Optical antennas based on metal nanostructures have recently gained significant popularity for their unique ability to concentrate light into a deep-subwavelength volume1,2. They hold great promise for many emerging applications requiring tight confinement of optical fields, including sensors, photovoltaics, high-speed photodetectors and non-linear optics. Nanometallic antennas have also been used to tailor the excitation and emission processes of nearby fluorescent molecules or quantum dots (QDs)3,4,5,6. Strong local field concentration near illuminated metallic nanostructures is known to result in large excitation enhancements of quantum emitters7. Moreover, such particles can substantially enhance the local density of optical states and control the flow of light out of the emitter into free space. For example, metallic monopole and Yagi-Uda antennas have recently been used to redirect and shape the angular emission distribution of single molecules8,9. Currently, antenna structures that can produce one or more highly collimated optical beams from multiple quantum emitters and allow for electrical control over their emission properties are still lacking. The importance of the development of such antenna structures cannot be underestimated as fluorescence processes have a central role in many important applications, including optical spectroscopy techniques, biodetection, photochemistry and lighting. In parallel with the studies on radiative decay engineering with antennas, there is a growing body of work on shaping optical beams (for example, from a light-emitting diode or laser) with the use of patterned metal or dielectric films10,11,12,13. This line of research is aimed at realizing desirable beam properties without the use of bulky optical components.

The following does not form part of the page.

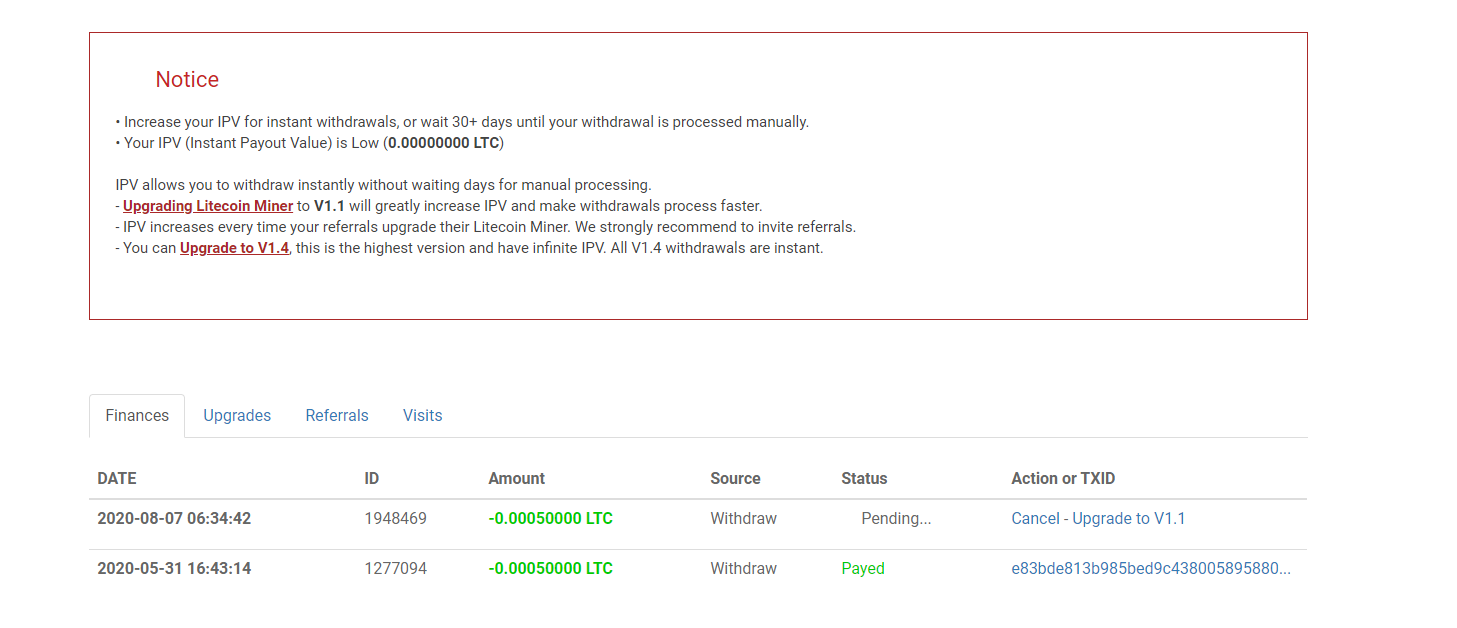Cancel the pending withdrawal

Here, we combine advances in the fields of radiative decay engineering and beam shaping to realize a new type of active optical antenna. The antenna enables unparalleled narrow angle collimation of fluorescent emission from a large number of quantum emitters placed in a nanoscale region; this goes beyond previous antenna designs that aim to produce collimated beams, which were limited in their use as they only efficiently couple to a single or a very limited number of emitters. The proposed structures also feature very relaxed fabrication tolerance levels compared with previous antenna designs and the placement of emitters is easy to accomplish. By simulating and optically imaging this flow of light, new intuition is gained about the operation of optical antennas as compared with traditional far-field measurements of the angular distribution of the emission intensity. Our work also builds and expands on previous studies based on the use of metal gratings (without a central slit) to direct emission from quantum emitters14,15,16. Finally, the proposed antenna architecture allows for electrical manipulation of QD emission. To illustrate this, we demonstrate active electrical control by exploiting the quantum-confined Stark effect and luminescence quenching. The unmatched, combined directional and electrical control over the emission of a large number of quantum emitters opens up a broad range of new opto-electronic and nanoscale spectroscopy applications for plasmonic antennas.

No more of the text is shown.